Comprehensive phase II trial with Tumor Infiltrating Lymphocytes: Long term safety and activity, prognostic factors to response and impact of reduced preconditioning

Adoptive Cell Transfer (ACT) mediates objective responses in 30-50% of metastatic melanoma patients. T cells are typically administered following non-myeloablative (NMA) lymphodepleting with cyclophosphamide and fludarabine (Cy/Flu). Here we report the long-term clinical results, intent-to treat analysis, predictors of response and safety outcomes in 196 enrolled patients.
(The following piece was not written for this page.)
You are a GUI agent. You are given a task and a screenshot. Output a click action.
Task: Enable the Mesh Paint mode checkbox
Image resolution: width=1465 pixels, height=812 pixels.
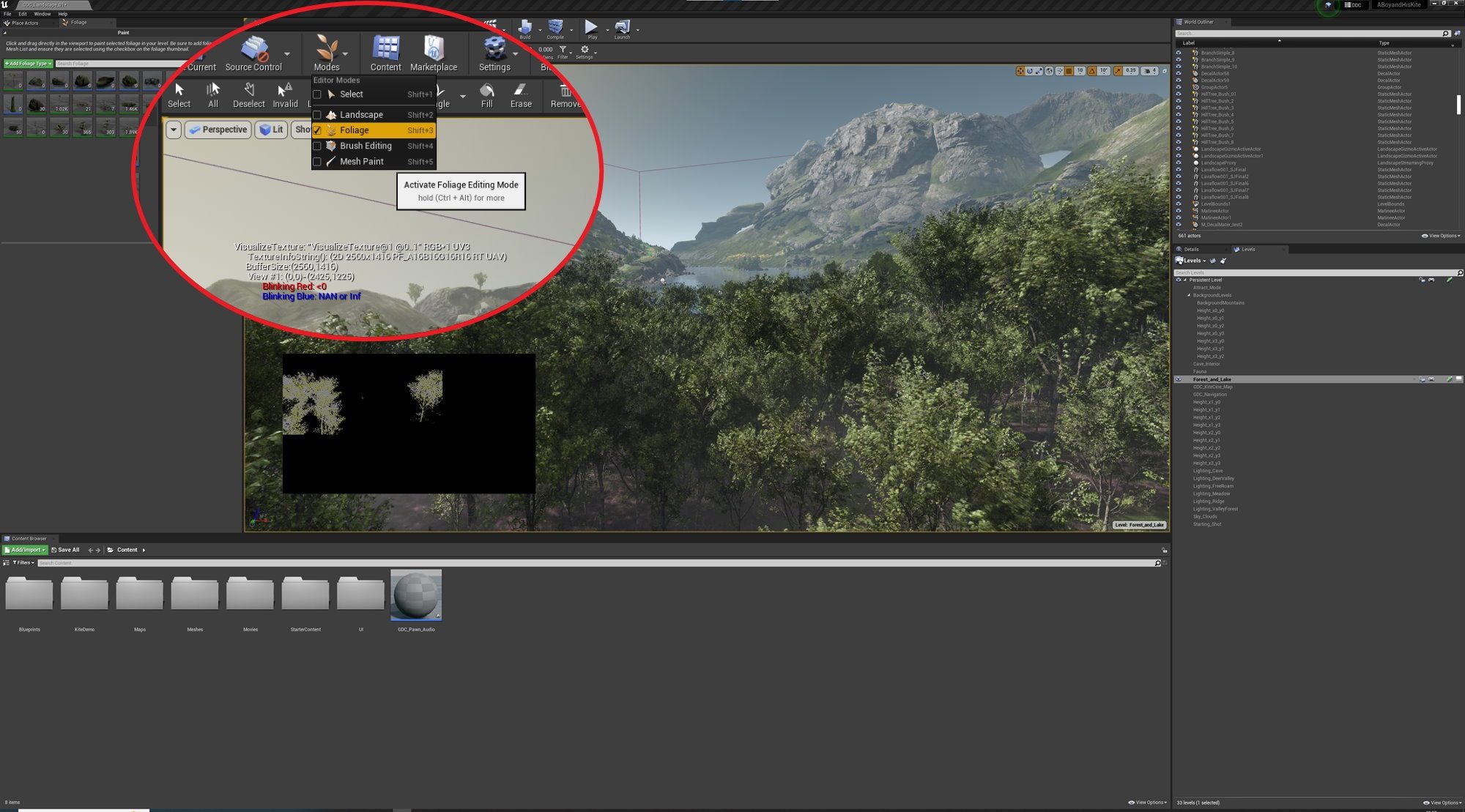pyautogui.click(x=317, y=162)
Due to cyclophosphamide-induced toxicity, a reduced preconditioning regimen was evaluated in a subgroup of patients.

Experimental Design:

196 refractory melanoma patients were enrolled, of which 116 were treated with Tumor Infiltrating Lymphocytes (TIL) following NMA with Cy/Flu (n=107) or 200 cGy total body irradiation (TBI) and fludarabine (n=9).

Results:

The objective response (OR) rate in the Cy/Flu cohort was 28%. Predictors to response included, performance status, LDH levels, time of TIL in culture and CD8 frequency in the drug product. The absolute lymphocyte count one and two weeks after TIL infusion was the most predictive parameter of response. By study end, OR patients did not reach the median overall survival (OS) and had a median progression-free survival (PFS) of 15.43 months, as compared to non-responders with 6.61 months OS of and 2.47 months PFS. By 6 years, 50% of OR patients OR were alive and 43% had no documented progression. Substitution of cyclophosphamide by 200 cGy TBI, reduced the toxicity of the treatment, but did not yield clinical effectiveness.

Conclusion:

TIL administration following Cy/Flu conditioning can yield durable objective responses, even as salvage therapy in highly advanced metastatic melanoma patients. Alternatives for a reduced NMA should be further evaluated.